“You can read from it. I won’t even touch it.”
“Give me a break. Maybe we’ll all be standing in the way when the fan gets turned on, but I’d sure as hell be a convenient scapegoat. Better me than the saintly departed Murphy, right?”
“What’s that mean?”
“What do you think it means? Christ, he was captain-nothing happened without him knowing about it. My name’s on that file because I was first on the scene, but the whole thing was his baby. You better believe it-including the bullshit.”
He walked away, leaving me nailed to my chair. It was like hearing the one clear note in a jumble of sound. Kunkle had to be right. The cause of Murphy’s hedging at the start of all this wasn’t simple pre-retirement jitters. I remembered the night he’d driven me home from the morgue. “I did everything I could to speed things up,” he’d said.
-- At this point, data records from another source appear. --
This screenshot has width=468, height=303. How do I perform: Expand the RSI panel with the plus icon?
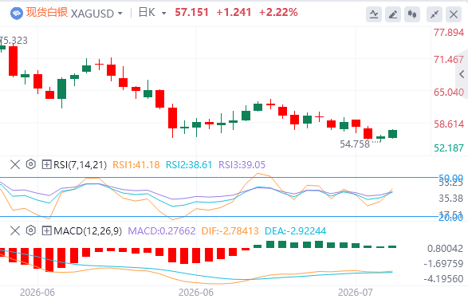click(46, 164)
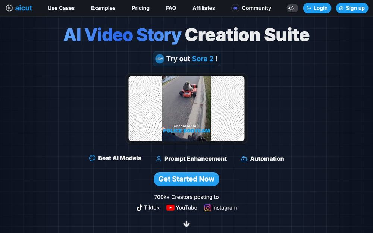Play the Police Bodycam video preview

point(186,108)
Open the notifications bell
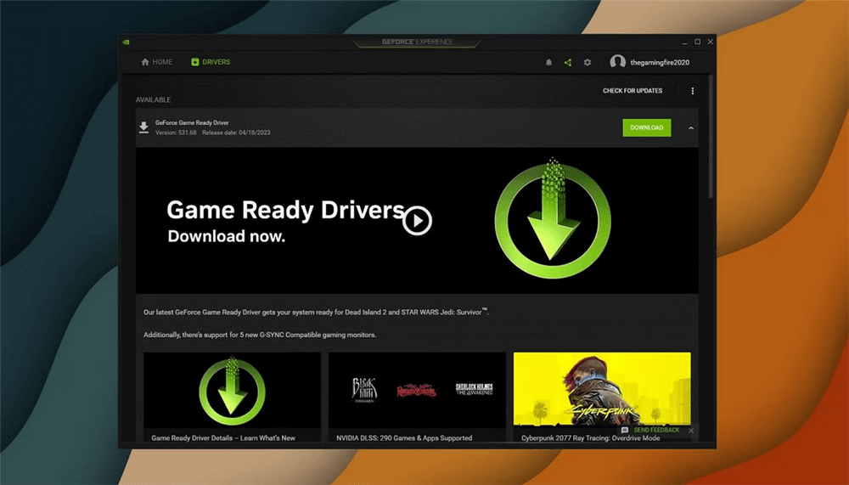849x485 pixels. click(x=548, y=62)
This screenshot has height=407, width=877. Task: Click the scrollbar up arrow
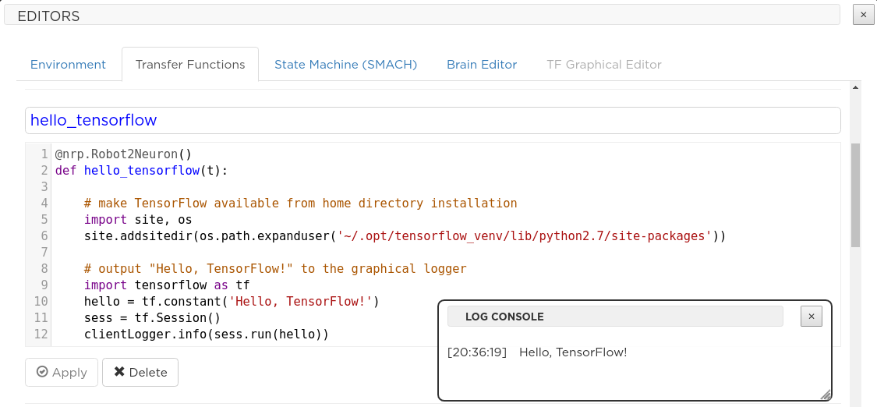point(855,87)
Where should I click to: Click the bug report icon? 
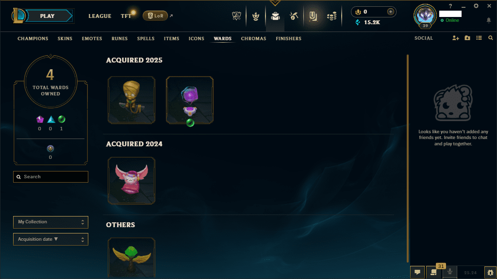(x=490, y=272)
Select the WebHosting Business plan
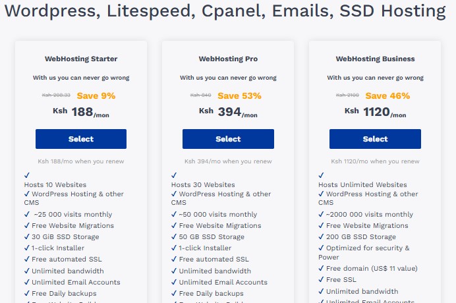The width and height of the screenshot is (456, 303). tap(375, 139)
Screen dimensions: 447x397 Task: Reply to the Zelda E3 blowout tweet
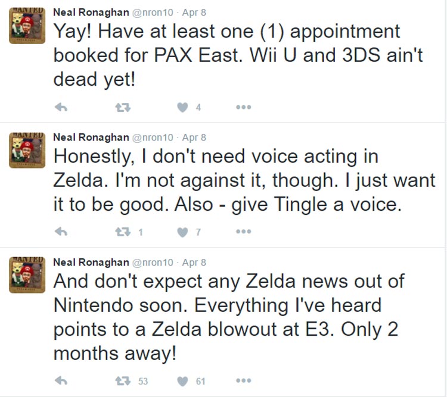click(x=60, y=380)
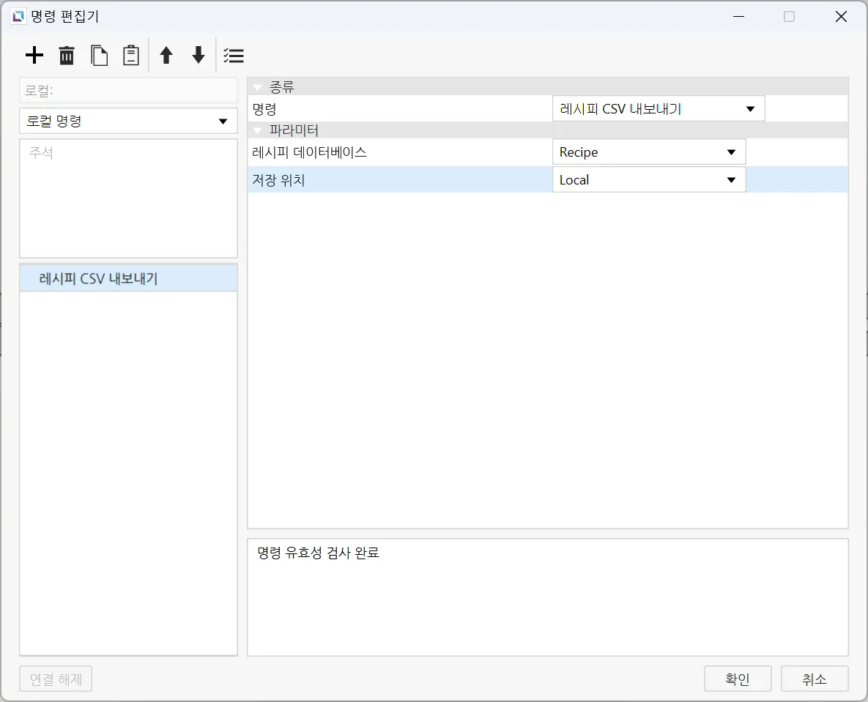This screenshot has height=702, width=868.
Task: Select the 저장 위치 parameter row
Action: pos(399,180)
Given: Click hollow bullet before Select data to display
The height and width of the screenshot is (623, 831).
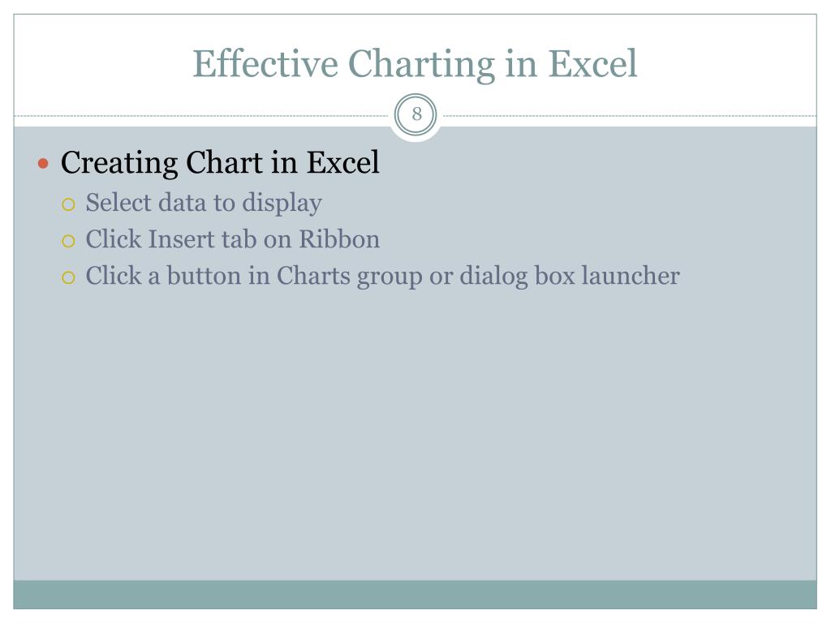Looking at the screenshot, I should [x=68, y=204].
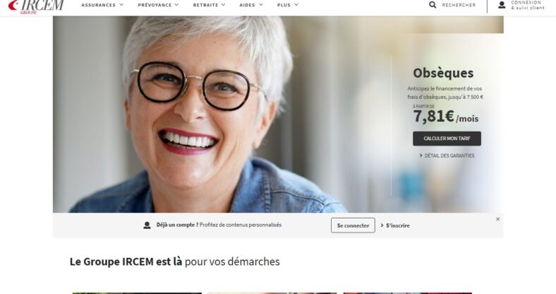Click the Rechercher search field
This screenshot has height=294, width=556.
click(x=459, y=5)
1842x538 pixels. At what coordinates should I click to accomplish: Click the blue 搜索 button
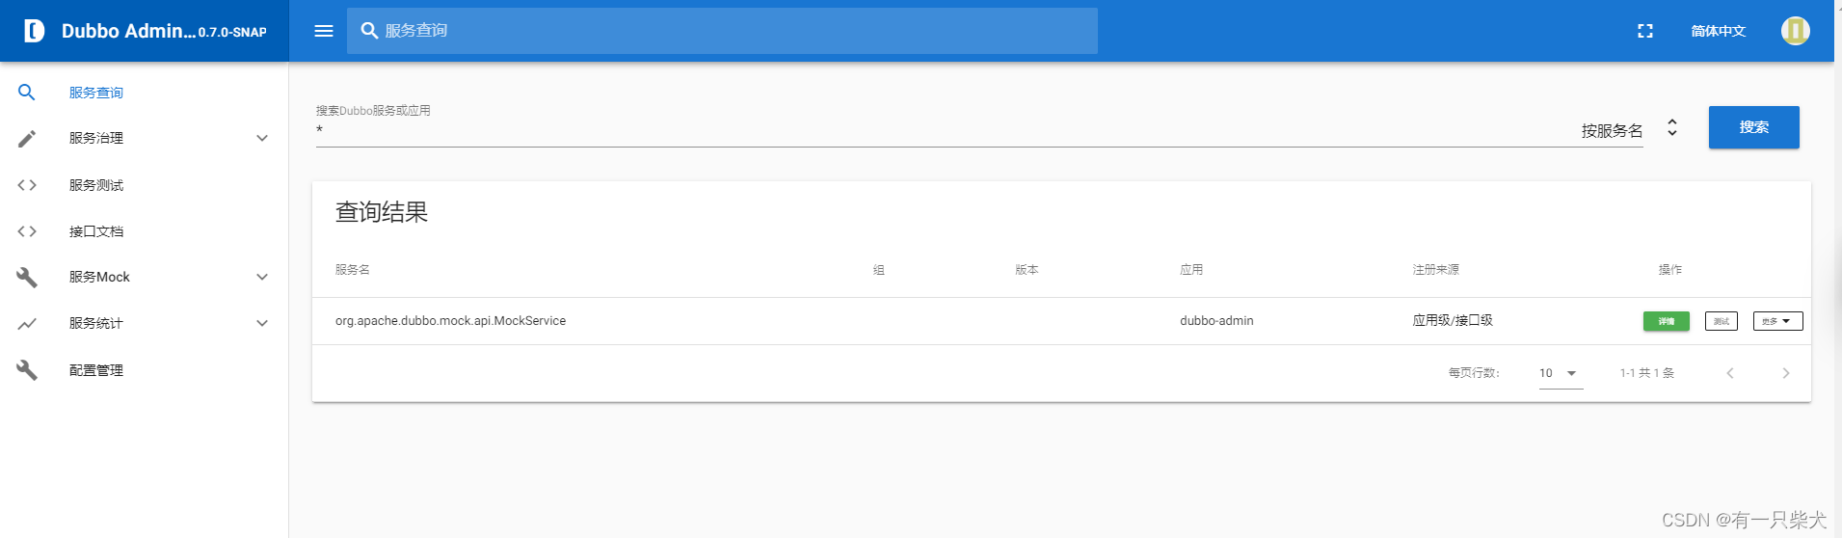[1753, 127]

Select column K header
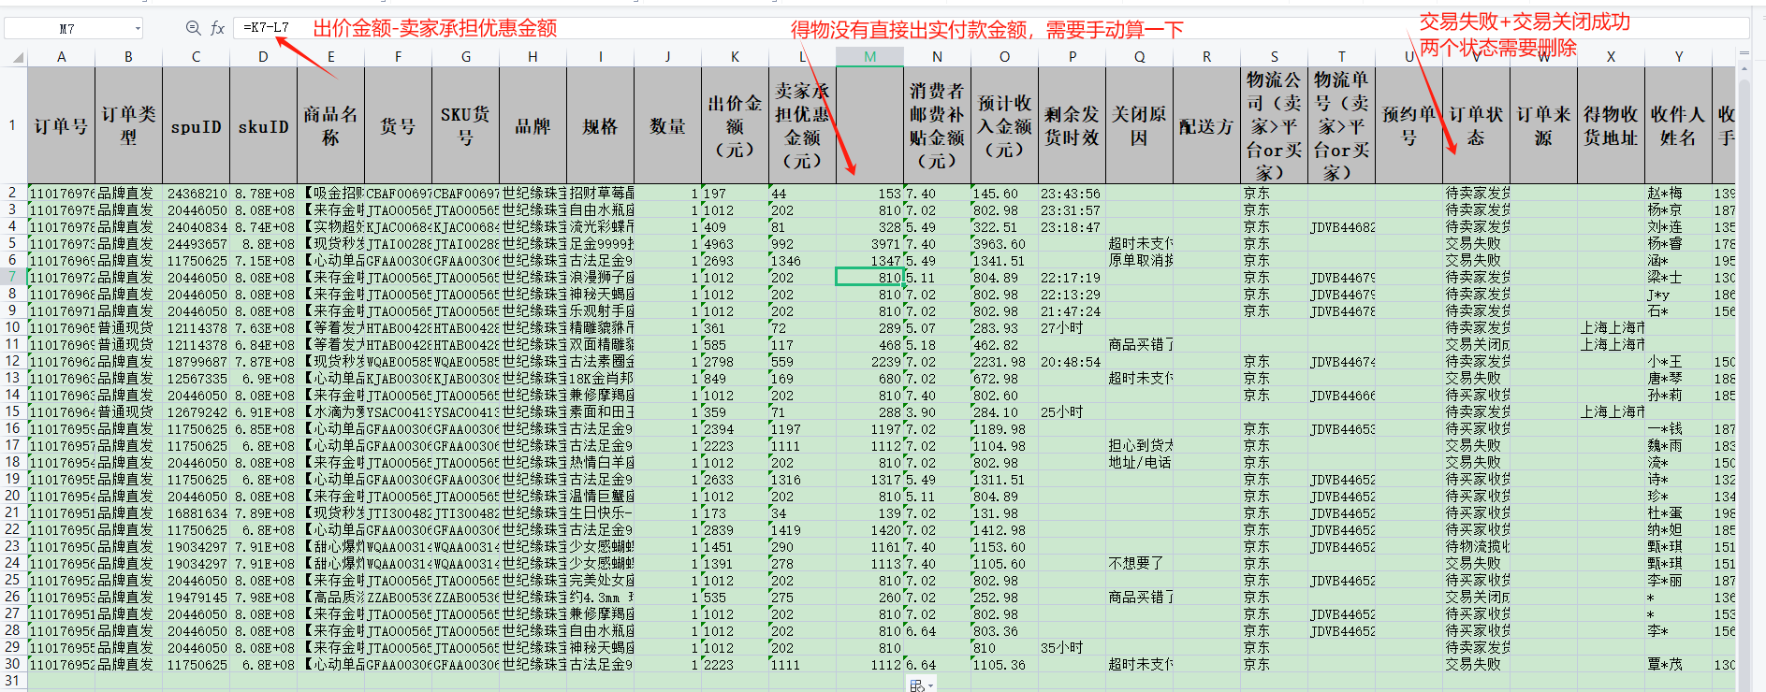point(735,57)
I’d taken that as an apology for his having been such a jerk until then, but it had been more. He’d been edging toward an admission he’d never directly made.
I grabbed my coat and headed for the car. The implication cut beyond Murphy’s integrity. It also made a joke of my loyalty. I’d made assumptions and from them had drawn conclusions that were possibly criminally wrong. I had never entertained the remotest possibility that Frank’s behavior went beyond the fumbling of a boozy old cop counting his last days. The realization that he may have consciously allowed the wrong man to go to jail spread through my chest like ice water.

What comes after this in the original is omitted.